An immediate objection is that there’s no inherent waste.
Wastefulness (in CAPEX or OPEX) isn’t as foundational to secure & decentralized PoW consensus as non-repurposeability. Non-repurposeability means attacking the coin would reduce the coin’s value so much that the future income from the majority’s CAPEX investment is harmed more than an attack would be a reward. The chain must be the miners’ primary source of future potential income. If something else paid more, they wouldn’t mine as much and it wouldn’t be as secure because those external sha256d operations could periodically visit Bitcoin to double-spend.
Since sha256d for non-bitcoin uses pays less than Bitcoin, the vast majority of sha256d is “wasted” on bitcoin to satisfy non-repurposeability.
The innovation in this PoUW that bypasses the need for “imprisoned” (dedicated) work is that it’s like merge mining. It enables miners to get their primary profit from other sources.
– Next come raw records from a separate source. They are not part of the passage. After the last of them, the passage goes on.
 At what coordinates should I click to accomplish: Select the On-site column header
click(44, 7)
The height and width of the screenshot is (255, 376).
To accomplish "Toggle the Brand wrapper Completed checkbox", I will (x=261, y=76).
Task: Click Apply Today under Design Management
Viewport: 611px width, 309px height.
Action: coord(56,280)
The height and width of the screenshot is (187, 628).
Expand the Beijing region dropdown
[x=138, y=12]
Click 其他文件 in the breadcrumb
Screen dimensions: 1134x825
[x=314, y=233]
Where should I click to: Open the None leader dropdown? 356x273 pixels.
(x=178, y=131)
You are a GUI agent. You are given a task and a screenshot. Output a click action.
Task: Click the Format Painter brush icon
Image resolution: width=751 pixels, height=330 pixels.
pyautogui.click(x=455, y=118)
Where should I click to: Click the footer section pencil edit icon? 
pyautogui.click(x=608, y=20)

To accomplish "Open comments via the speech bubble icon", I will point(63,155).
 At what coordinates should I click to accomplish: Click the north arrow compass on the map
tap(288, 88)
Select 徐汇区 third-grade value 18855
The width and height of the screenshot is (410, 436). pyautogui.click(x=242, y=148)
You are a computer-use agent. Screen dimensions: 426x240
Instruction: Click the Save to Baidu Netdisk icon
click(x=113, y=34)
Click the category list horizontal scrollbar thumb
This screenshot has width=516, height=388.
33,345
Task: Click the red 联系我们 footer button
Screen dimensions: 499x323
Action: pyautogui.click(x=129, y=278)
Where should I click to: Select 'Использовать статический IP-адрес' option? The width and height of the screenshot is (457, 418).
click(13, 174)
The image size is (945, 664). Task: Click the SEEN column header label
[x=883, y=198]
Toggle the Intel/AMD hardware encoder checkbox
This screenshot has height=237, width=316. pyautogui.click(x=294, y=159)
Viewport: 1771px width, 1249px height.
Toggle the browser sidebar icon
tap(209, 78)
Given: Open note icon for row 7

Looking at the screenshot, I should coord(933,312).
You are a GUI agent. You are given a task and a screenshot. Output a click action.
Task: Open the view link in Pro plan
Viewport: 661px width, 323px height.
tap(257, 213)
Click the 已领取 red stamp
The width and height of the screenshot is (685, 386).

It’s secure if the exchange value of double-spending is less than the cost of the work provided by the portion of the world’s matrix multiplication that’s “merge mining” the coin.
There has to be enough “merge mining” to raise the cost of solving the difficulty above the value of an attack.
Max Kaiser has claimed increased hashrate increases price but I think it’s obviously the other way. In bitcoin expected future profit due to price limits hashrate but in PoUW, difficulty (“hashrate”) limits the value transferred per time to prevent double-spending.
Less pricisely, in PoUW hashrate limits price in contrast to Bitcoin’s price limiting hashrate. Work preceding value feels like creating value which is appealing. There may be something useful and very different from bitcoin such as making the amount of coin proportional to the proven matrix multiplication FLOPs devoted to the merge mining.
Let’s collaborate to launch a new high performance L1 protocol using PoUW consensus from arbitrary matrix multiplication in order to simultaneously power distributed industrial-scale digital twin creation, replication, diagnostic and repair across automobile, aerospace and consumer electronics sectors with initial 1000+ TPS transaction thoughput. This would be a far more profitable and useful revenue generator and a practical industry user-case than mere mass AI inference of LLM models.
Matrix multiplication algorithms play a crucial role in creating and replicating digital twins of physical objects, including electronic devices, avionics, and automobiles. This mathematical foundation enables precise modeling and simulation of complex systems across multiple engineering domains.
Matrix Applications in Digital Twins
Physical System Modeling
Matrix operations represent system dynamics and behavior
Enable transformation between physical spaces
Facilitate state-space analysis and control system design
Multi-Domain Integration
Mechanical stress calculations
Thermal distribution analysis
Electrical circuit simulations
Structural integrity assessment
How Matrices Enable Digital Twin Creation
Component Modeling
As demonstrated above, matrix operations allow precise modeling of physical behavior
Each component’s characteristics can be represented mathematically
Changes in material properties or dimensions can be simulated accurately
Replication Process
Base models can be created using fundamental matrices
New instances can be generated through matrix transformations
Parameter variations can be applied systematically
Practical Applications
The matrix-based approach shown in our demonstration applies directly to:
Electronic devices: Circuit analysis and thermal management
Avionics: Structural stress calculations and vibration modes
Automobiles: Component durability testing and performance optimization
The numerical results demonstrate how matrix operations enable:
Accurate prediction of natural frequencies (shown in Hz)
Analysis of mode shapes for vibration patterns
Simulation of design changes (demonstrated with 1.5x stiffness increase)
This mathematical foundation allows for efficient creation and replication of digital twins while maintaining accuracy and enabling realistic behavior simulation.
I suggest naming it “ Twinstor Blockchain “. I have just booked the domain: twinstor.xyz and I invite you and other collaborators to share your valuable suggestions as to how to take it forward.